* [WHAT TO WORK ON]
Only the lines below from the one containing "Task: Select Keystore/Truststore" through the one containing "Where should I" belong in the answer, repeated exactly and without pictures.

* [DATA TO EXAMINE]
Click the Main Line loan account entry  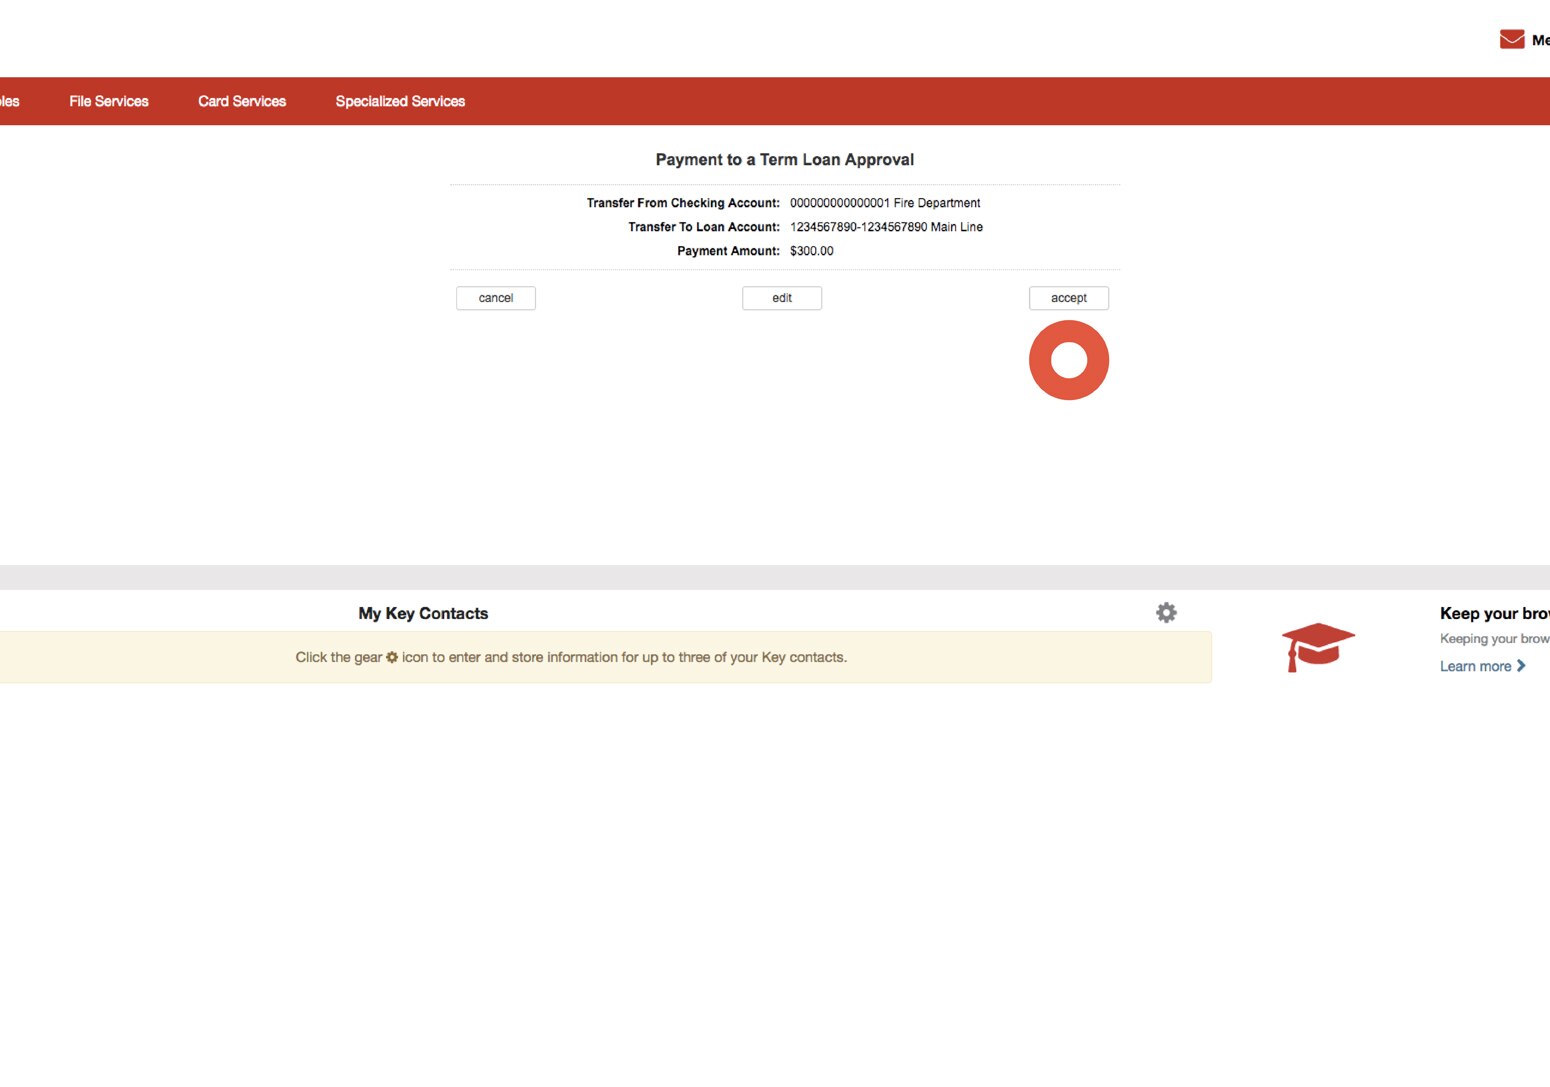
* * *
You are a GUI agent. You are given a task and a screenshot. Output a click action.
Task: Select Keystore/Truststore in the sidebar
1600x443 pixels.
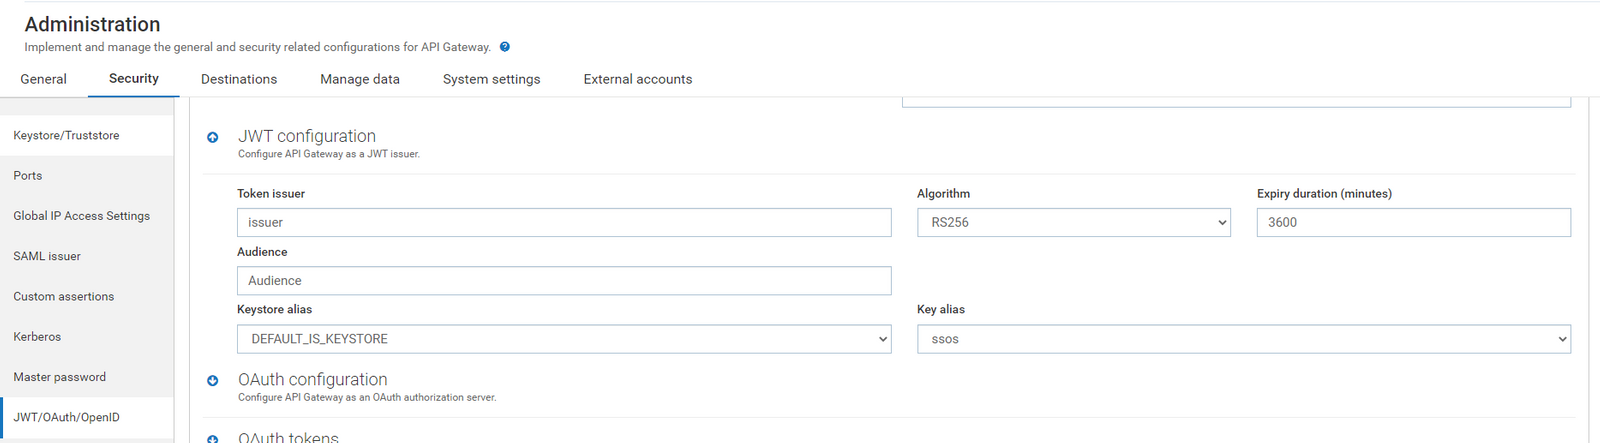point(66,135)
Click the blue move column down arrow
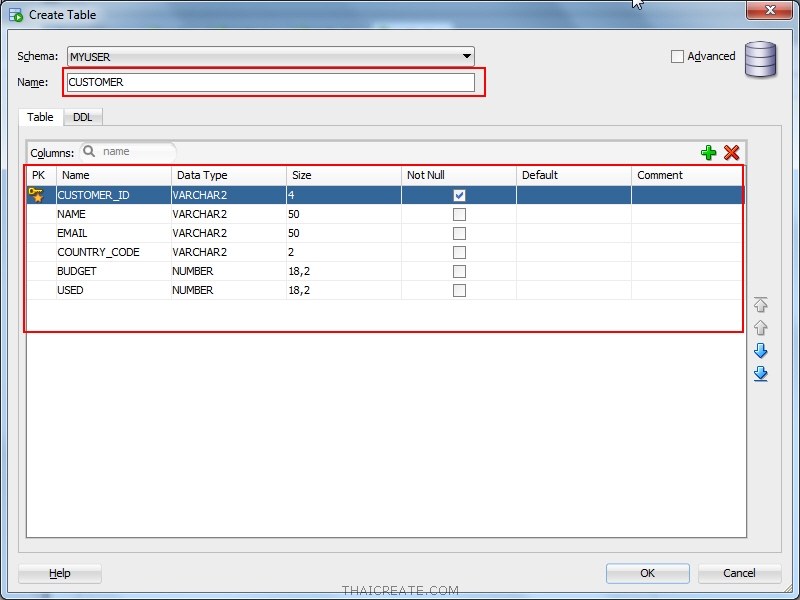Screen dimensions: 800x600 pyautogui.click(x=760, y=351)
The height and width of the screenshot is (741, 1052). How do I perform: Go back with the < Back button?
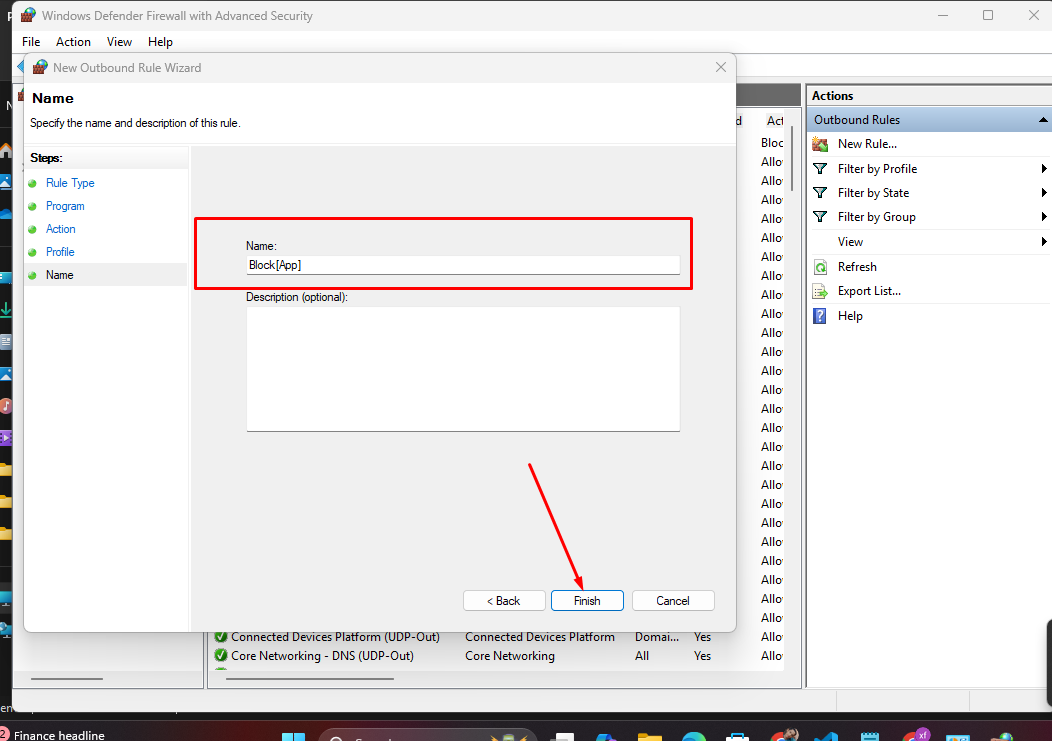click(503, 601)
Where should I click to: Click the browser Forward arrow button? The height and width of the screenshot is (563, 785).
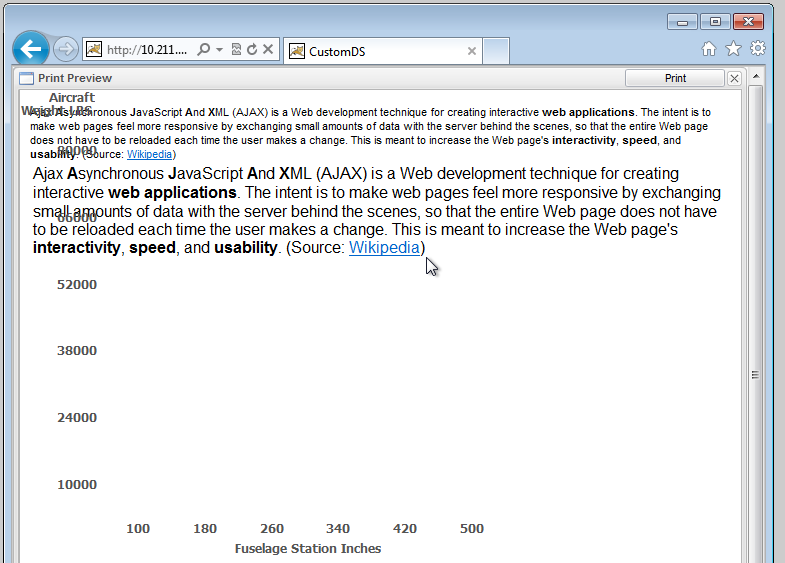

* [TASK OUTPUT]
Task: Select Keystore/Truststore in the sidebar
1600x443 pixels.
point(66,135)
Click the blue move column down arrow
Screen dimensions: 800x600 pyautogui.click(x=760, y=351)
The height and width of the screenshot is (741, 1052). How do I perform: Go back with the < Back button?
click(503, 601)
Where should I click to: Click the browser Forward arrow button? The height and width of the screenshot is (563, 785).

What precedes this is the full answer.